Search the records for the string "browser". Copy each line where it occurs.

==============================

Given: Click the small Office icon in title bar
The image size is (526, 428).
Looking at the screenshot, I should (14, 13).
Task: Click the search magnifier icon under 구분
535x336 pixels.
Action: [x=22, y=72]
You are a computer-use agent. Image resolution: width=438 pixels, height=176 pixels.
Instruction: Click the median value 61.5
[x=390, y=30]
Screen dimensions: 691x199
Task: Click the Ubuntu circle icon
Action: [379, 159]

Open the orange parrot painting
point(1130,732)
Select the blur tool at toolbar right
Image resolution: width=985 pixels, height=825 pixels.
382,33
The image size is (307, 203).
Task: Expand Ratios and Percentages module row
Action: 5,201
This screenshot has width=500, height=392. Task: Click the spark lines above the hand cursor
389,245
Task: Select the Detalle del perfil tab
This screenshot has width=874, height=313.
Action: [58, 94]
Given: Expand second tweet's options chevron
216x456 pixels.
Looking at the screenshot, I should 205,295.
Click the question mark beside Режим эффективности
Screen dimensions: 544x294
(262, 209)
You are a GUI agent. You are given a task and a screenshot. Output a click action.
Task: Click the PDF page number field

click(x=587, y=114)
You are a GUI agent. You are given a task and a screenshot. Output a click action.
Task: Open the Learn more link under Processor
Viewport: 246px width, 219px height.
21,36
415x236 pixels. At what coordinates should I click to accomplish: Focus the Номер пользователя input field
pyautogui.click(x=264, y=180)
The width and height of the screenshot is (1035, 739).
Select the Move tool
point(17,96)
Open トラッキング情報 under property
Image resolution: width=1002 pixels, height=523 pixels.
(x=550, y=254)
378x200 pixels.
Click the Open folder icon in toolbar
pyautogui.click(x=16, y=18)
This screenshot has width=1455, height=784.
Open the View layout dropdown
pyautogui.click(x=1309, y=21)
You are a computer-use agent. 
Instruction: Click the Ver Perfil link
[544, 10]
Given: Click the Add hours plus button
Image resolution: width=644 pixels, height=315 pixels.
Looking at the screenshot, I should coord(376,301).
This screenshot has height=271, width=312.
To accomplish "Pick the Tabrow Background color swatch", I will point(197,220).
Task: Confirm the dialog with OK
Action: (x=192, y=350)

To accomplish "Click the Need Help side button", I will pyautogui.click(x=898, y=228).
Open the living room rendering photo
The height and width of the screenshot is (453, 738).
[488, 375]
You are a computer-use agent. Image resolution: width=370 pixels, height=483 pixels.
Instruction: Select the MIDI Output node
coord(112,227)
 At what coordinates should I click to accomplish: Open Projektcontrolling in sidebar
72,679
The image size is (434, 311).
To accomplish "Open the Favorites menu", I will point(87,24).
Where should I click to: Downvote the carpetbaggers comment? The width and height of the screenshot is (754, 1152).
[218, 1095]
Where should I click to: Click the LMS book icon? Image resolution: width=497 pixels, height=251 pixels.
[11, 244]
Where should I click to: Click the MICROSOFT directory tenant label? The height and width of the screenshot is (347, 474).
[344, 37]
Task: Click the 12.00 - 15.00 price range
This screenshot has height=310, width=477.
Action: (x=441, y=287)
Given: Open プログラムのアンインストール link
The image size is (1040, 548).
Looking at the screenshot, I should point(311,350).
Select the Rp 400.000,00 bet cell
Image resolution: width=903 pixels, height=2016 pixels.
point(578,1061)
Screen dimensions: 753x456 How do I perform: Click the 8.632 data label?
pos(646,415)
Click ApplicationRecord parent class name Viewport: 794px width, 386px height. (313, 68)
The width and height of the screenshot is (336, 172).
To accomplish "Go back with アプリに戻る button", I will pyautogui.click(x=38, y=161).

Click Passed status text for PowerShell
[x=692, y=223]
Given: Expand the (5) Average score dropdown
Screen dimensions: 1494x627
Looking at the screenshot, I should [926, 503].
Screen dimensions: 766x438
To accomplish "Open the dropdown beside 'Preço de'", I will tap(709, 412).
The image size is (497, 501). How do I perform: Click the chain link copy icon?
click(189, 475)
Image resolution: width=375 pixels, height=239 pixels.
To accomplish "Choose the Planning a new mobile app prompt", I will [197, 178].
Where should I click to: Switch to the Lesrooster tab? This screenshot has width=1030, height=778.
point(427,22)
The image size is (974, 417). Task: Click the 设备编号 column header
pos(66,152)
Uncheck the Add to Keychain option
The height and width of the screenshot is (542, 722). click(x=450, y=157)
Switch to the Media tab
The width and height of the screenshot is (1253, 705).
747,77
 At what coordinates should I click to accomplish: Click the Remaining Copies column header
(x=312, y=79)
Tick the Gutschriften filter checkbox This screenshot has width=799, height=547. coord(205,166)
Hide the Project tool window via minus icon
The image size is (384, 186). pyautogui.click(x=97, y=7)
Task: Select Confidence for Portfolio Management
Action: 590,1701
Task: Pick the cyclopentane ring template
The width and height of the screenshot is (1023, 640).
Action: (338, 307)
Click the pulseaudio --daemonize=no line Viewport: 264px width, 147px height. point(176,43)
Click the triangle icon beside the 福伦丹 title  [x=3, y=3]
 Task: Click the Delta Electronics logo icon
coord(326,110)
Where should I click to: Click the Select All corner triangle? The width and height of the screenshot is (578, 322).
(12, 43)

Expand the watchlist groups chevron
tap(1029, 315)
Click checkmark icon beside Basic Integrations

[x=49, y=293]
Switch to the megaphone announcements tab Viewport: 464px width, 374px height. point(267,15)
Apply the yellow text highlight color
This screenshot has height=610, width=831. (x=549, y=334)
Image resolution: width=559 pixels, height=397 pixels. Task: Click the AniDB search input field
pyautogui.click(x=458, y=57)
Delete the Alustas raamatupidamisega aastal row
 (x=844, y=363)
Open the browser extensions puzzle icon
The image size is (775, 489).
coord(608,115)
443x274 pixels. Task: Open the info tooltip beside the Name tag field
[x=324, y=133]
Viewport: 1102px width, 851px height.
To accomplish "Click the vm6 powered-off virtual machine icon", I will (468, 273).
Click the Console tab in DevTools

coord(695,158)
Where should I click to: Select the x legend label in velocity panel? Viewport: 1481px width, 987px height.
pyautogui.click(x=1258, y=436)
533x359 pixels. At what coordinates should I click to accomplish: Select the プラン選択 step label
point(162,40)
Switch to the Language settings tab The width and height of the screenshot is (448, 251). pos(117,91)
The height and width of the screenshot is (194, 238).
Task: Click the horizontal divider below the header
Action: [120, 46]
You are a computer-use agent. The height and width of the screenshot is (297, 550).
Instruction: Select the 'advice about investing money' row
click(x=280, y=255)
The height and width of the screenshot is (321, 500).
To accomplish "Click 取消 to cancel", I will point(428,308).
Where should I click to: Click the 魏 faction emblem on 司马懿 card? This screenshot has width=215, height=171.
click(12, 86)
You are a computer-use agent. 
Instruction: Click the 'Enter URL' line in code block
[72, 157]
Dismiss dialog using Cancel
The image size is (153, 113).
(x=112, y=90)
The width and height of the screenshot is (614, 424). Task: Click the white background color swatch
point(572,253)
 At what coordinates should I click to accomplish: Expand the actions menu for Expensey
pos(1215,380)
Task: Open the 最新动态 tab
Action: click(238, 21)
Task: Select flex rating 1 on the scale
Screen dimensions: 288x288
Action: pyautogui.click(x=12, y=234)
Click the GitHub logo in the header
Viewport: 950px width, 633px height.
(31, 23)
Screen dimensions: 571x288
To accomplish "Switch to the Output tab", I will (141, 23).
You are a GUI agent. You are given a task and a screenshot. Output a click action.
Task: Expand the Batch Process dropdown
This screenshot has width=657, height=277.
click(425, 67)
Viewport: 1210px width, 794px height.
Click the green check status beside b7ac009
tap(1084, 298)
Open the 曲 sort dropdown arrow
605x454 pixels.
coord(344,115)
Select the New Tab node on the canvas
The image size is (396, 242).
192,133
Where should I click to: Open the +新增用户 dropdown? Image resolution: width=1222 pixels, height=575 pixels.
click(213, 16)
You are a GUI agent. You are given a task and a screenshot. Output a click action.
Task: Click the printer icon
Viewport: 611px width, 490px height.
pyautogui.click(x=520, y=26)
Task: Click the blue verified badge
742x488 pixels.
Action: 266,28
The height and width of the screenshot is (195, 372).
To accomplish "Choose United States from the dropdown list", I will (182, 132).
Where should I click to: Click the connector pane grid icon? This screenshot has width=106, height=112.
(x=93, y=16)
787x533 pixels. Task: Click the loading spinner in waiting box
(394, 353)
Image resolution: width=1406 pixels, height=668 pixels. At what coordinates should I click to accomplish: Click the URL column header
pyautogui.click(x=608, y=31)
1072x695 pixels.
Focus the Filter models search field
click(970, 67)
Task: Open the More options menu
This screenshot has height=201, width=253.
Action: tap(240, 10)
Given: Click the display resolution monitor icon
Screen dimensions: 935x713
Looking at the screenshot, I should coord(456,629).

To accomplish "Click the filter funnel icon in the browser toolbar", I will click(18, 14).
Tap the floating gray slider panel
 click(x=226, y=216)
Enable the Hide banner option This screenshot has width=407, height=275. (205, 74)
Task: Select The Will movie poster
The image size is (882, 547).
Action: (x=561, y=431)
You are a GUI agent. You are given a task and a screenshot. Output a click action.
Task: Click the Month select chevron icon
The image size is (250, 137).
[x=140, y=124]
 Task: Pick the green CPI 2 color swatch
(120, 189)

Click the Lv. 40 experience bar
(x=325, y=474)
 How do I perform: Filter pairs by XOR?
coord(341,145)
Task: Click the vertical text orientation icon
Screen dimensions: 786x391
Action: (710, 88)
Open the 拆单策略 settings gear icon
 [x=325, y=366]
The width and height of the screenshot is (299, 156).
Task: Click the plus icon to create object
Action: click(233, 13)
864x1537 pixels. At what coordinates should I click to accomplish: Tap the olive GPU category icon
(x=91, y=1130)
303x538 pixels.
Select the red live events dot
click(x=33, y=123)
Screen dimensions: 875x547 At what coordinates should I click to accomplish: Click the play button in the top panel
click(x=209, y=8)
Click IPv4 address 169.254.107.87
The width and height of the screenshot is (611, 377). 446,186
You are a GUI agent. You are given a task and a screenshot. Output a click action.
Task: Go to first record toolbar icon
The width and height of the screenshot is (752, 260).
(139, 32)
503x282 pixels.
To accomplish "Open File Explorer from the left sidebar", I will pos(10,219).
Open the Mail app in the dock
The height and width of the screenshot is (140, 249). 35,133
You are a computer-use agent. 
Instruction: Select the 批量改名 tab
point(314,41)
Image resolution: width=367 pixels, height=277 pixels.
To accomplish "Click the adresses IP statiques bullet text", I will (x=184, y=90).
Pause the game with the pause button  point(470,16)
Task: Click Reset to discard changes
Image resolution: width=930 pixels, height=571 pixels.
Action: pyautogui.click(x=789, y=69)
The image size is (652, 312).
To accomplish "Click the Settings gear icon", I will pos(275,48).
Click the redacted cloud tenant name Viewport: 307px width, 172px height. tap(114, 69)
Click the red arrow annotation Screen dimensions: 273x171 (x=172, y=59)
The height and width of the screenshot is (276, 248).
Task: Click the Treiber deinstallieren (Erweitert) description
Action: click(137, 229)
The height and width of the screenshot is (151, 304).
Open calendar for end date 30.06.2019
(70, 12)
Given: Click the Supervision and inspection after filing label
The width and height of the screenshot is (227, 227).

==============================

- _Exercise response_
Open the browser extensions puzzle icon
To accomplish "Click the filter funnel icon in the browser toolbar", I will click(18, 14).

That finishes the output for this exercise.